Written instruction: Reproduce the lines beginning with the one containing "Task: Click the grey" and ending with the one containing "coord(67,258)", replacing "floor plan" with "site plan" and keeping all other text unchanged.

[Data listing]
####################
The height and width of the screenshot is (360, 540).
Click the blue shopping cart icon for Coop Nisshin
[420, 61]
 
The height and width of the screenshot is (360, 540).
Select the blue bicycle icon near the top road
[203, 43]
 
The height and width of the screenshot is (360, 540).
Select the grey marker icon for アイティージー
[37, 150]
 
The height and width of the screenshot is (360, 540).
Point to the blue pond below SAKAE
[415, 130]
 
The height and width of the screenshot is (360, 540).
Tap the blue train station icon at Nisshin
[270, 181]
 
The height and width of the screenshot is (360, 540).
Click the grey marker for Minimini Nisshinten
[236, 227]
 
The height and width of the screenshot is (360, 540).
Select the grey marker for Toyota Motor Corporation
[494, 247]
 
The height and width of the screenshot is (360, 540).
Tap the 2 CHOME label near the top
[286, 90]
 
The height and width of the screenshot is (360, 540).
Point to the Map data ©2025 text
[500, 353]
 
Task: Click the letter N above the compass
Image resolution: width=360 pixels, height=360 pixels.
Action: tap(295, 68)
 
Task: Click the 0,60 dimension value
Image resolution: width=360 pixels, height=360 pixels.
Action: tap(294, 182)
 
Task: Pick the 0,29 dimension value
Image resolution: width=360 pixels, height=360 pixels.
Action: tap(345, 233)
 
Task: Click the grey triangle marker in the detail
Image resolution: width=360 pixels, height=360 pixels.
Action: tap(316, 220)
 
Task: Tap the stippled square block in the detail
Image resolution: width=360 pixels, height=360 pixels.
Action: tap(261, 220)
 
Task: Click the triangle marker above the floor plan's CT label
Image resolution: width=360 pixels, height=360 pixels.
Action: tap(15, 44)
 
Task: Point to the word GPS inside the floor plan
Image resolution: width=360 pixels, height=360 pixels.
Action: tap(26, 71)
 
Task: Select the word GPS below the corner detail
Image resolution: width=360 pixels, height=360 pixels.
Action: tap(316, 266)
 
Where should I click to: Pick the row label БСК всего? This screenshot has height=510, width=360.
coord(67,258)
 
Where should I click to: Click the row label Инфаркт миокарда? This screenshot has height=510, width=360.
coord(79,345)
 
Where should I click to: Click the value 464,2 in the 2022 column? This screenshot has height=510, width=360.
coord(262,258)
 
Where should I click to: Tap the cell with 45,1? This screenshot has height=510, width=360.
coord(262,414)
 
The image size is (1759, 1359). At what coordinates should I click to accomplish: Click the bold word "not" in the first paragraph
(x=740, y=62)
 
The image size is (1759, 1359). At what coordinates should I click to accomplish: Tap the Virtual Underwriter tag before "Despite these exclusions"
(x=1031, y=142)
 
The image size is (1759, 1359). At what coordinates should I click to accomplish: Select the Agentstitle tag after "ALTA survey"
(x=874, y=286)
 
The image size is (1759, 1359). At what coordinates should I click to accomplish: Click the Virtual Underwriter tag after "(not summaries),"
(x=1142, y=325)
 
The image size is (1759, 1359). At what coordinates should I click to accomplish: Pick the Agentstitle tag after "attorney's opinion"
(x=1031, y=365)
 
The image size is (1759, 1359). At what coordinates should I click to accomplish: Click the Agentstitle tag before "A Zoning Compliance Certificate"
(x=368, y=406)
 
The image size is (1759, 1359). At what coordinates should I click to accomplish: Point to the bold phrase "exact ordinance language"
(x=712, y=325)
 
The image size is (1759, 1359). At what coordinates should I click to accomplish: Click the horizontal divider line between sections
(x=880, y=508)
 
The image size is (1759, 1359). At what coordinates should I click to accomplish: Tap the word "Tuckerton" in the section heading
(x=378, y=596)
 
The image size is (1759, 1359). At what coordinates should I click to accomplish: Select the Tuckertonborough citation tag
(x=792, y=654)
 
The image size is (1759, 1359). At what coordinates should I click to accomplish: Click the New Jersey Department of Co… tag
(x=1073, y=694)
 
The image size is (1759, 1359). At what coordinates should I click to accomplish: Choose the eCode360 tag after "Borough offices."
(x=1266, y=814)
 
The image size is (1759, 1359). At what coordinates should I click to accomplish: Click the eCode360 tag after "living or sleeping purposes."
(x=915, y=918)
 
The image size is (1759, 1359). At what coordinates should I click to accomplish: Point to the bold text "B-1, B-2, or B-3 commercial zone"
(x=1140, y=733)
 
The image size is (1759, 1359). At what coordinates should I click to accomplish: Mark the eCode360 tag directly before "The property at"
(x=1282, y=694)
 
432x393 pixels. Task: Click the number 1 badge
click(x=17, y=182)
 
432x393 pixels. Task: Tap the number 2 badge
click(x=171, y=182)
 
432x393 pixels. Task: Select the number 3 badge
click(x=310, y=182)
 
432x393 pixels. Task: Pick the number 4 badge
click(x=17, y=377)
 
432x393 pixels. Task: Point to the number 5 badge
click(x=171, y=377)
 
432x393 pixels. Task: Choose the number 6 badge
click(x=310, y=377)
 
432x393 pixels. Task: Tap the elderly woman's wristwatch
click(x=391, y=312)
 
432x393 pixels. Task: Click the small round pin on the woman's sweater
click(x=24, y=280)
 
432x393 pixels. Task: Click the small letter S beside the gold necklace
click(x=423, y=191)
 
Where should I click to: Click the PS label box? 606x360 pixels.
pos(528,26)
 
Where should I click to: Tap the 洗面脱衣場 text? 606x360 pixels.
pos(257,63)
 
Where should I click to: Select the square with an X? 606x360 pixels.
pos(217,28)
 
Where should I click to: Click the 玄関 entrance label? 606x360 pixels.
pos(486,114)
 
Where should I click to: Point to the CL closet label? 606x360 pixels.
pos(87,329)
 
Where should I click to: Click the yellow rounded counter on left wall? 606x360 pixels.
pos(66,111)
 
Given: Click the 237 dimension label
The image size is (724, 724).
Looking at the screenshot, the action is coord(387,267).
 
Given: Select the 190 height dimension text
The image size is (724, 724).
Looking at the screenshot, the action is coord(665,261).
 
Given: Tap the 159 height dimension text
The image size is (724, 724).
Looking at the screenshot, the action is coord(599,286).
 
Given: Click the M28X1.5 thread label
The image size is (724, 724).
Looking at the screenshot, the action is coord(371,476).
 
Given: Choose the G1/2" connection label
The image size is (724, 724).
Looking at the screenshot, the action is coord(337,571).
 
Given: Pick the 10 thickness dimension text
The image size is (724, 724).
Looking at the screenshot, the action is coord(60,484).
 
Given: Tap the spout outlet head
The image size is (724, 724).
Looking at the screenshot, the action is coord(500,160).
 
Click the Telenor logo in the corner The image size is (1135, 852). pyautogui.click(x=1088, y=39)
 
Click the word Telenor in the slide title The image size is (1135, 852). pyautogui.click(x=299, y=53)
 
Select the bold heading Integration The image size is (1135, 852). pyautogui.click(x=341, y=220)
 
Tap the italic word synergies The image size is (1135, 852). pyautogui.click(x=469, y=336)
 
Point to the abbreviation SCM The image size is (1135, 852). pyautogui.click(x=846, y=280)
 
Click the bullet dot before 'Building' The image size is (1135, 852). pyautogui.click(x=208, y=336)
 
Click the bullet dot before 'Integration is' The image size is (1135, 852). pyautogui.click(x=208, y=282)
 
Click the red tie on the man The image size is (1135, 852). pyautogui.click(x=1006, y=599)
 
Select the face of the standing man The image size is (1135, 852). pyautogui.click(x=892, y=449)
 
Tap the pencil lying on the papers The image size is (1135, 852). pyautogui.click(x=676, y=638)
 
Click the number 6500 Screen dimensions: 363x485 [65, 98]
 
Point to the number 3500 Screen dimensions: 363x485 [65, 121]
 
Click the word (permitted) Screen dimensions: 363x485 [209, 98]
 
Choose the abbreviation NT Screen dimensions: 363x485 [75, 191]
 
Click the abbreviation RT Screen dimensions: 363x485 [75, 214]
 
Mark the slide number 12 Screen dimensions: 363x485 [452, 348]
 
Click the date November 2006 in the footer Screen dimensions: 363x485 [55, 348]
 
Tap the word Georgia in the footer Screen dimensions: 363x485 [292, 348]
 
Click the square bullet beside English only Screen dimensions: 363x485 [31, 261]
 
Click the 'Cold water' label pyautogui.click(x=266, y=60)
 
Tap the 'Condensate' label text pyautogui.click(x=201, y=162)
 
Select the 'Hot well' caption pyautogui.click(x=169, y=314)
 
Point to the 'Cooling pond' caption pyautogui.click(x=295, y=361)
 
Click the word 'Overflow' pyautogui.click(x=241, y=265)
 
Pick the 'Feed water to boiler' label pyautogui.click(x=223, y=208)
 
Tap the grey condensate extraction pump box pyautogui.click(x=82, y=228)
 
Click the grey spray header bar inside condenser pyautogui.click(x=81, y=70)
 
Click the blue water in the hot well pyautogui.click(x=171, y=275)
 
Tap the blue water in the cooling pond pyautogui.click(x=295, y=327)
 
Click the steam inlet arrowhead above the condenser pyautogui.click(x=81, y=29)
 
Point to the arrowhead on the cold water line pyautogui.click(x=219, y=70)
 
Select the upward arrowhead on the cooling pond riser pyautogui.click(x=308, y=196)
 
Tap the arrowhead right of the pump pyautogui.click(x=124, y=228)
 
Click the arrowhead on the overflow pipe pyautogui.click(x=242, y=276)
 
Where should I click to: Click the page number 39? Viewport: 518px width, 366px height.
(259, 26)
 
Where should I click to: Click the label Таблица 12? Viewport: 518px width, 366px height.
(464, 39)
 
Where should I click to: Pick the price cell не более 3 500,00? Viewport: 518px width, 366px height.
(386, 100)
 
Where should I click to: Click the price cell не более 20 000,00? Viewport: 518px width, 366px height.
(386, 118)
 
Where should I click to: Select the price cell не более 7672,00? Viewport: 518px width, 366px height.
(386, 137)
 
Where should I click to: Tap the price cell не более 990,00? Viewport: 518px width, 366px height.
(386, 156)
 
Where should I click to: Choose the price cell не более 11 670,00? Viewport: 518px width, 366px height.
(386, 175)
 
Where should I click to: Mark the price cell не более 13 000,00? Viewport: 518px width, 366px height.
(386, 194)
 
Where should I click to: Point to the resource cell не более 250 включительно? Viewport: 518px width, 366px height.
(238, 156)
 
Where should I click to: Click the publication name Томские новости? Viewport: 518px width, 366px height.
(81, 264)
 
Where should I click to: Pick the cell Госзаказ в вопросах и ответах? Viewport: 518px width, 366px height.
####################
Answer for the task:
Task: Click the grey triangle marker in the detail
Image resolution: width=360 pixels, height=360 pixels.
Action: tap(316, 220)
 
Task: Tap the stippled square block in the detail
Image resolution: width=360 pixels, height=360 pixels.
Action: tap(261, 220)
 
Task: Click the triangle marker above the site plan's CT label
Image resolution: width=360 pixels, height=360 pixels.
Action: tap(15, 44)
 
Task: Point to the word GPS inside the site plan
Image resolution: width=360 pixels, height=360 pixels.
Action: tap(26, 71)
 
Task: Select the word GPS below the corner detail
Image resolution: width=360 pixels, height=360 pixels.
Action: tap(316, 266)
 
Where should I click to: Pick the row label БСК всего? This screenshot has height=510, width=360.
coord(67,258)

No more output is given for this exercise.